I am still surprised, though, at my own good spirits, not that I deserve much credit on that score. People talk of courage as if there were a choice, whereas one shows courage very often because there doesn't seem to be much alternative.

Larkin's ‘Courage is no good/ It means not scaring others' is slightly beside the point.

But I don't want my life, or what there remains of it, to be all about cancer, any more than I've ever wanted it to be about being gay.

In the few weeks that elapsed between the operation in early July and the beginning of chemotherapy in August, I made some enquiries about alternative therapy. These weren't systematic or unduly conscientious; I had made up my mind to undertake the precautionary chemotherapy and, while I had no intention of signing up for the full range of holistic and dietary therapies that were on offer, I did feel, after talking to my GP, that homeopathy might help. The oncologist, while dubious about the alternative therapies, had no objection to homeopathy and, on the recommendation of the wife of a friend, who had had breast cancer, I made an appointment at a reputable complementary health clinic in Harley Street, simply in order to explain the situation and arrange some homeopathy.

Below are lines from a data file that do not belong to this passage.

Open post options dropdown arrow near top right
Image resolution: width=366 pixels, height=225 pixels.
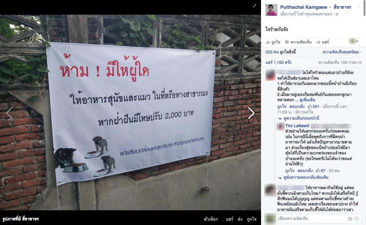click(x=358, y=7)
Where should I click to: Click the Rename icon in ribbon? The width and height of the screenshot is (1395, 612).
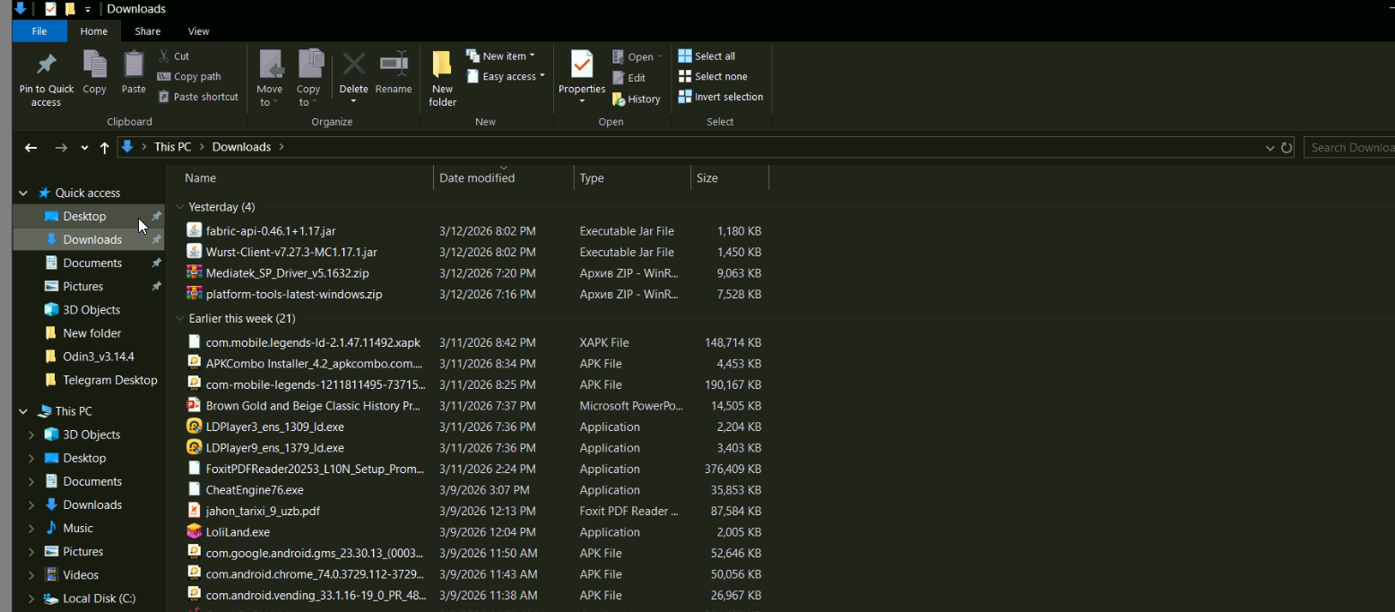click(x=394, y=66)
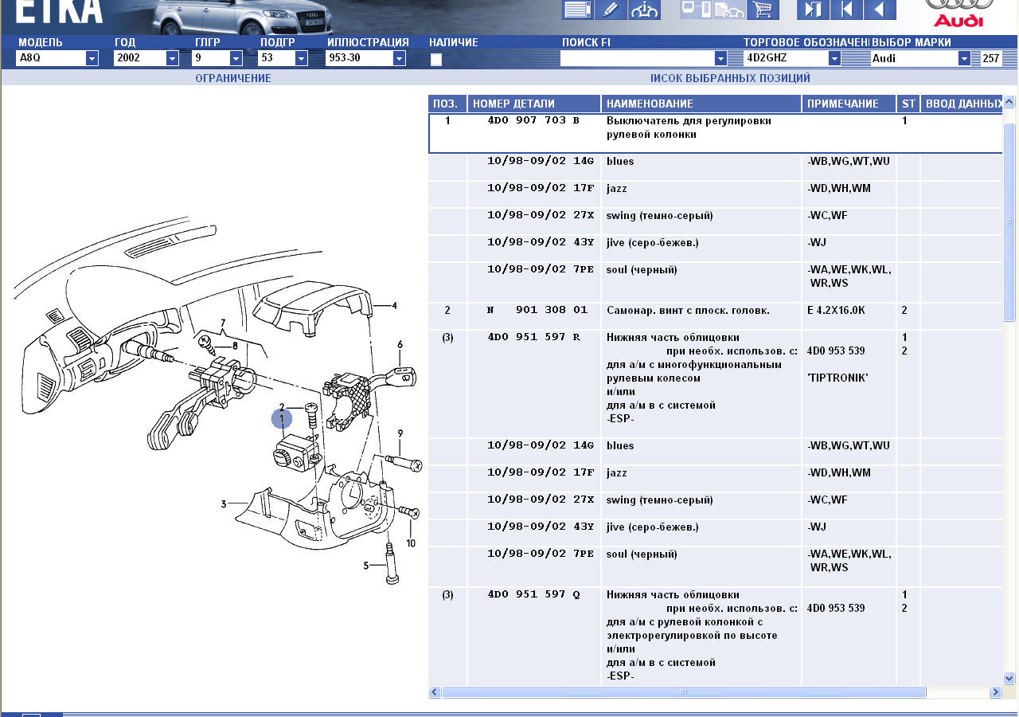Click the computer workstation icon
The width and height of the screenshot is (1019, 717).
point(696,10)

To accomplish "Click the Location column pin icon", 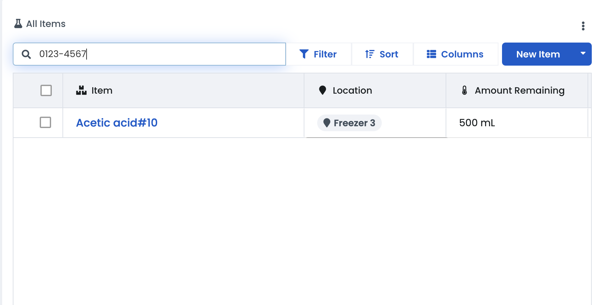I will 322,90.
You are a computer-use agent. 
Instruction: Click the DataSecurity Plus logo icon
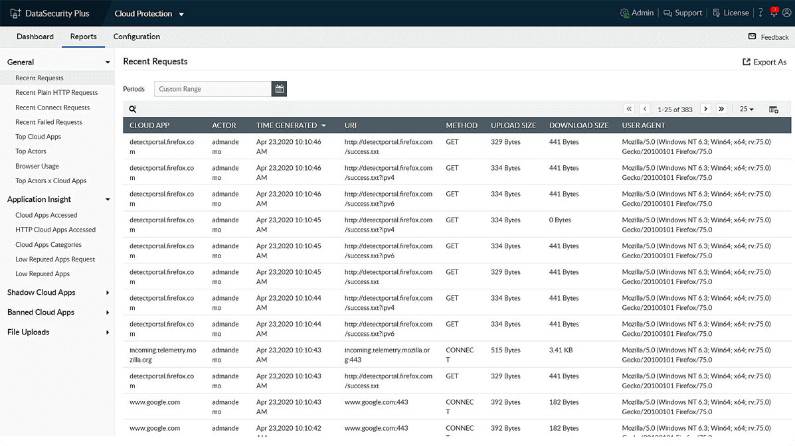15,13
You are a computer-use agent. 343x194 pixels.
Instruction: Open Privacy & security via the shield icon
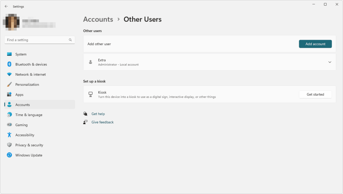[x=9, y=145]
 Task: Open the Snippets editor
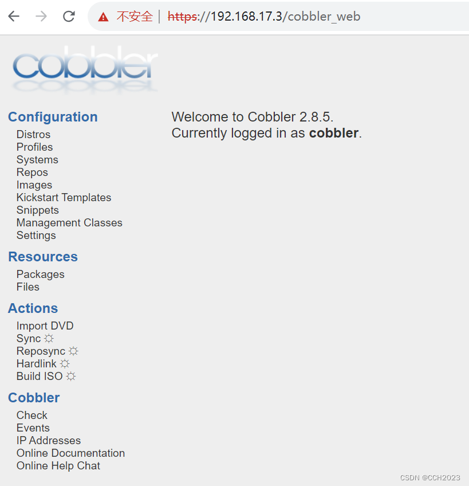pos(37,210)
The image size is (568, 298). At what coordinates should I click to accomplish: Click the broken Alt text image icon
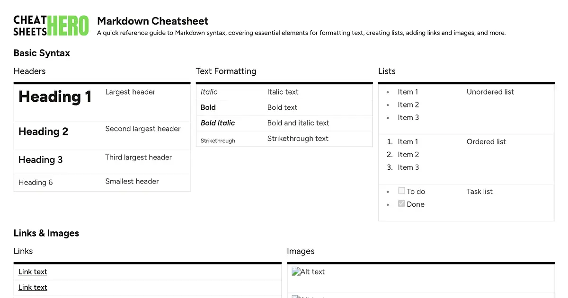point(296,272)
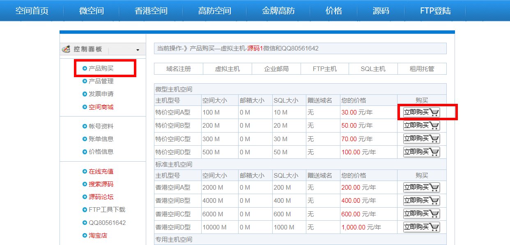The width and height of the screenshot is (510, 245).
Task: Click cart buy button for 香港空间A型
Action: click(421, 188)
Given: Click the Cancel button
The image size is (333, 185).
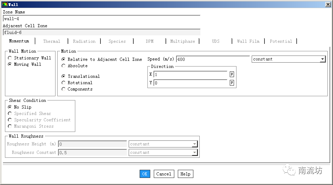Looking at the screenshot, I should click(164, 174).
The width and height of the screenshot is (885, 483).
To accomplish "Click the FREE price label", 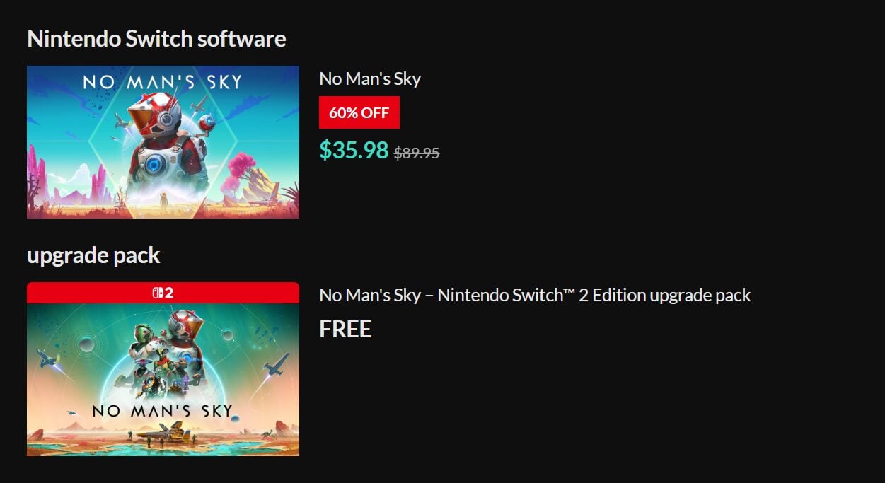I will tap(345, 330).
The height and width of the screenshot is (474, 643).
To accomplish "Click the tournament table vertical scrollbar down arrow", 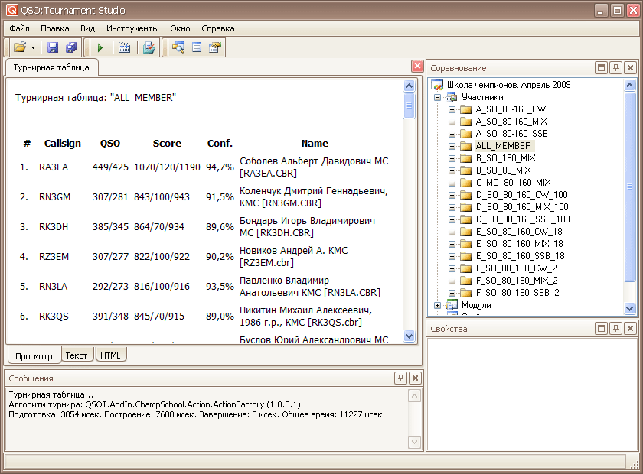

The clinic was plainly busy, the only appointment available at seven in the morning. The doctor who interviewed me told me that he had him
self been a conventional therapist, and so was well placed to assess such claims as were made for conventional cancer treatment and, in particular, chemotherapy. I explained, though, that I'd decided on a course of chemotherapy, and simply wanted it to run in conjunction with some homeopathy, expecting him, in the circumstances, to soft-pedal any understandable misgivings he himself might have about such treatment. Not a bit of it. He proceeded to pour scorn on chemotherapy, the benefits of which he said were unproven, and when I didn't budge, rather sulkily conducted some finger-tip tests, which I took to be to do with the homeopathy, but done in such a perfunctory fashion I'm not sure he thought much of the point of this either. People kept coming in with whom he chatted, and throughout treated the whole business so casually and with such a disregard for my predicament, and presumed agony of mind, that it reminded me of the arrogant and unconcerned conventional doctors one used to come across thirty years ago.